In this simple example, the server that crashed has an availability of
98.611% for the day (1420 of 1440 minutes), the hardware cluster of
all three servers has an availability of 99.537% for the day (4300 of
4320 server minutes), and the service has an availability of 100% for
the day, since no outage was perceived by the clients.
(Note that all uptime calculations must have a frame of reference: the time
interval over which the calculation is performed. Thus, it is not
acceptable to say "our uptime is 99.99%", but rather the statement
must be time qualified, for example "our uptime is 99.99% for the period
January through June.")
Aspects of Availability
- Services and Components
It is useful to define what availability is being measured.

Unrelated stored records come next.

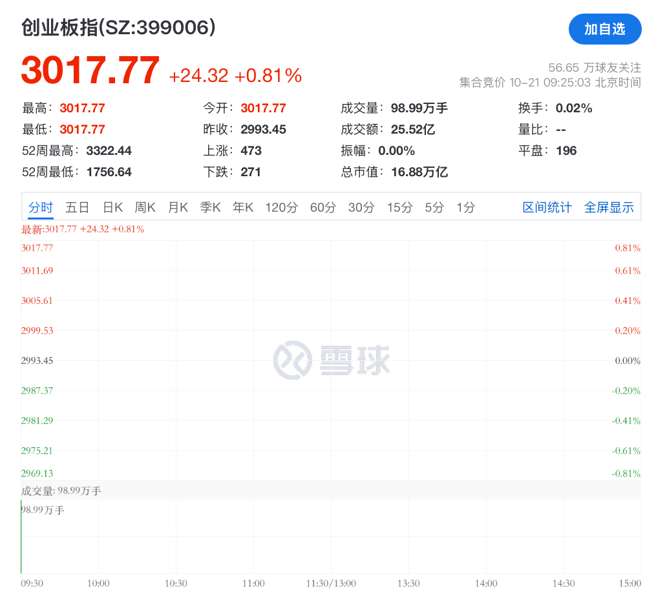
Task: Select the 5分 interval tab
Action: pos(433,207)
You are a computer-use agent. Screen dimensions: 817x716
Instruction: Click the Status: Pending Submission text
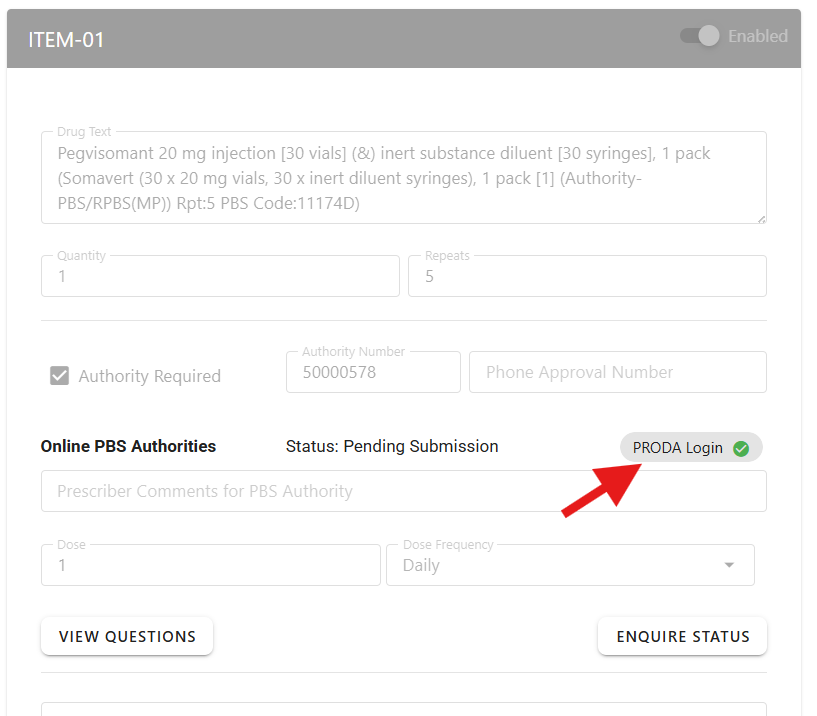click(392, 446)
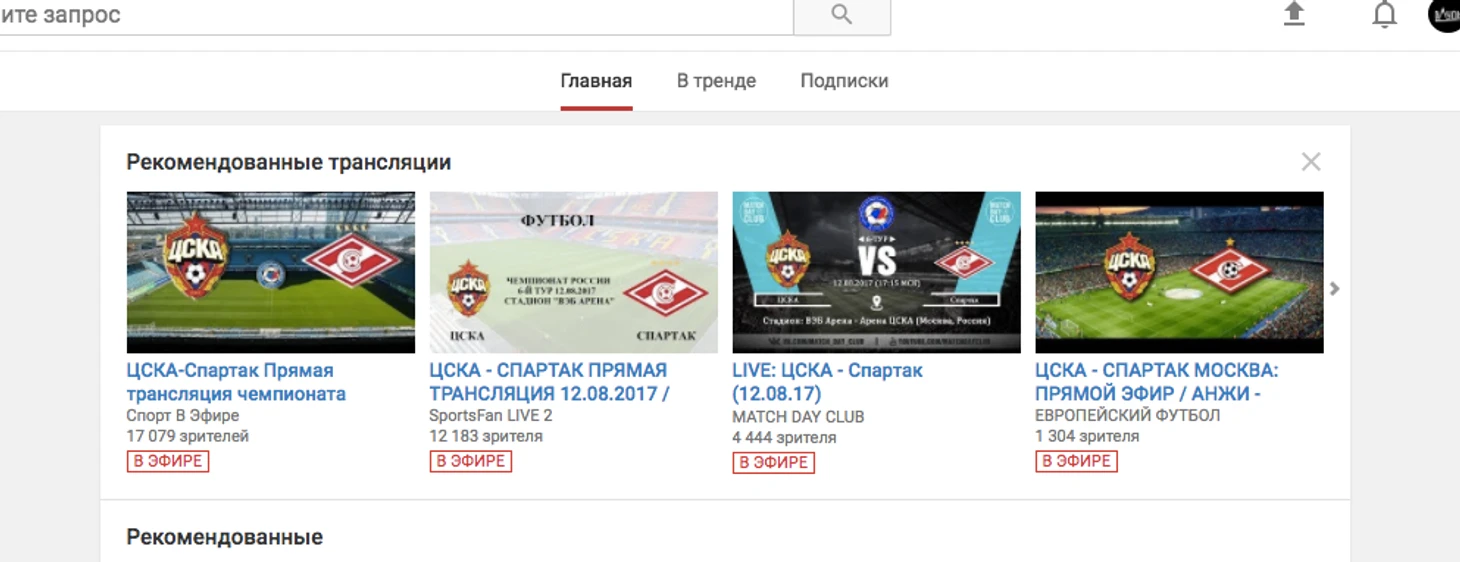Open the ЦСКА - СПАРТАК МОСКВА: ПРЯМОЙ ЭФИР title

(x=1157, y=382)

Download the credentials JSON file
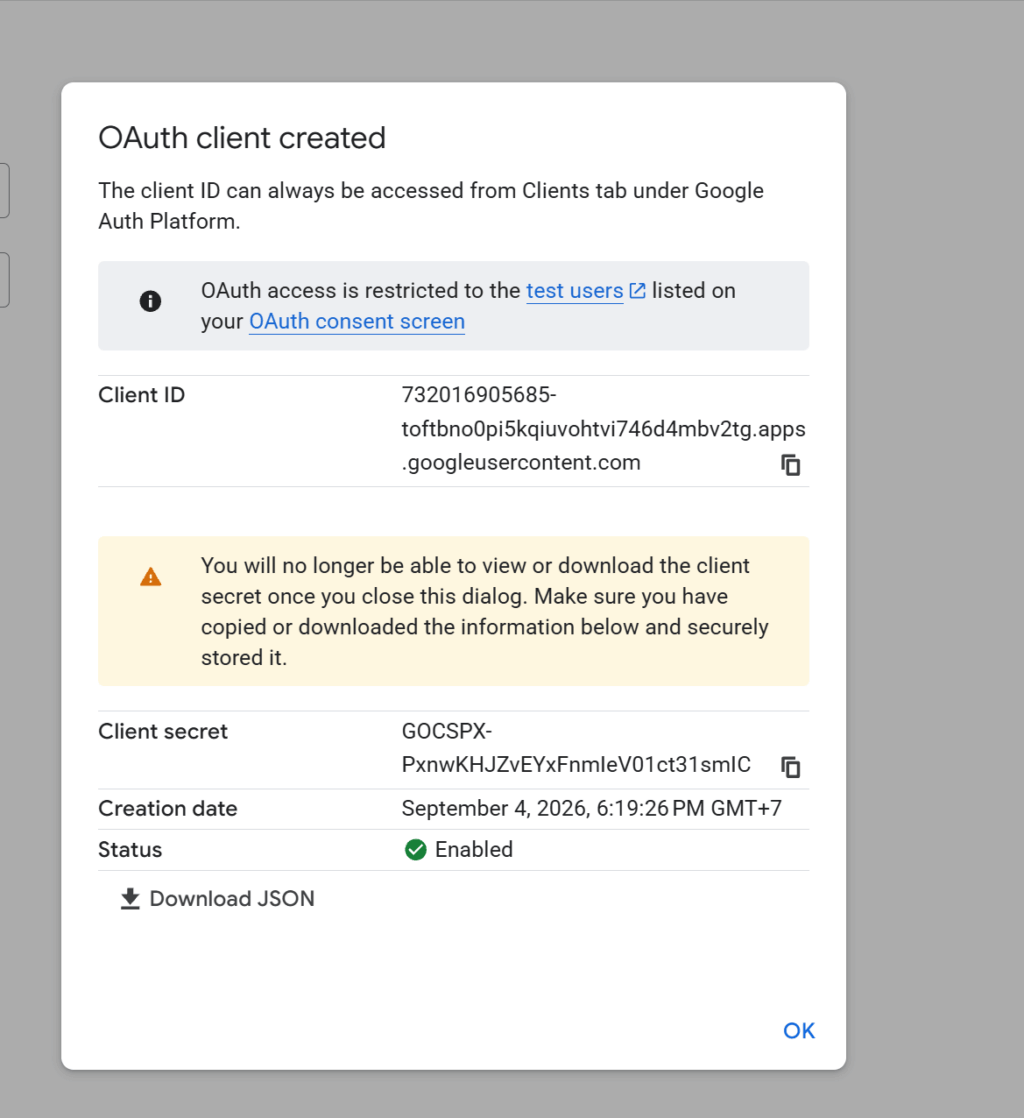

The term service will refer to the top-level entity whose
availability information is desired, the blank in a sentence like
Our [blank] has an availability of 99.999% over the past 12 months.
A service is made up of one or more components. (Each component
could be considered a service on its own.) Calculating the
availability of a service therefore requires knowing the
availability of each of its components, and performing an
appropriate combinational operation, depending on whether or not
any of the components are redundant.
In the simple example provided in the introduction, the service is
web, and its components are the three servers that provide
web service, plus the non-redundant load balancing device.
If a service is made up of non-redundant components (for example,
where users are assigned to unique backends), the overall availability
of the service is still composed of its components, even though
not all users perceive the same availability. This is similar
to a train line advertised as 99% on time: for 100% of the riders
on the 1% of trains that are late, the service is late, but overall
riders can generally expect to be on time.
- Scheduled vs Unscheduled Unavailability
An outage that is scheduled is still an outage, but including
scheduled outages in availability calculations can distort
information about reliability. It may be important to
know that a service is unavailable for 10 hours a month, but
if 9 of those hours are due to scheduled maintenance, then the
corrective action taken is likely different from the scenario
where 9 of those hours are due to hardware failure.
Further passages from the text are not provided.